• **Saved data entries**:
******

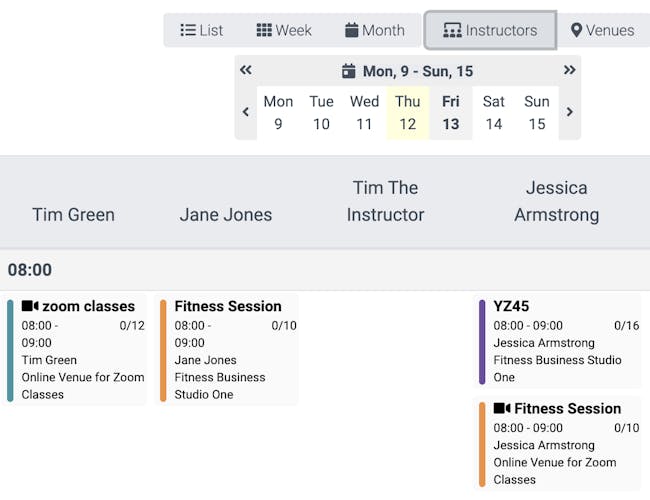Switch to Week view
Viewport: 650px width, 500px height.
(284, 30)
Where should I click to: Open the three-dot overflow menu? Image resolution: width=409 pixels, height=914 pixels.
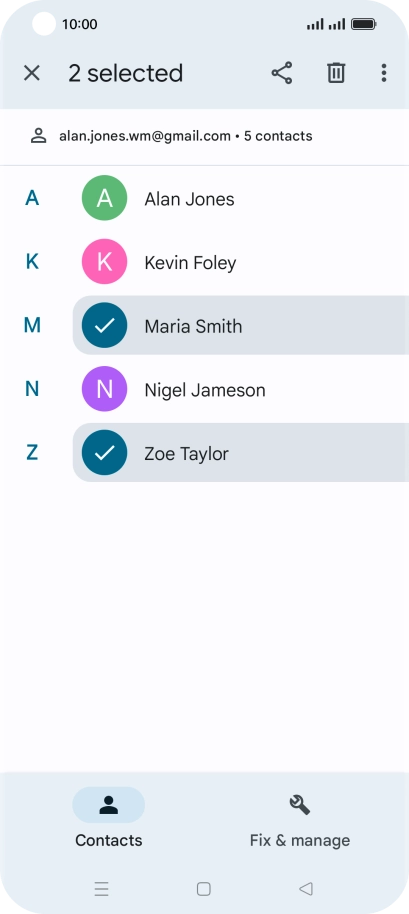click(x=383, y=73)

******

• **Your goal**:
Retype exactly the lines from the line containing "Where should I" through the end of the entries above, including both ends, and leave every picture out.

• **Response box**:
Where should I click to: Open the three-dot overflow menu? Image resolution: width=409 pixels, height=914 pixels.
click(x=383, y=73)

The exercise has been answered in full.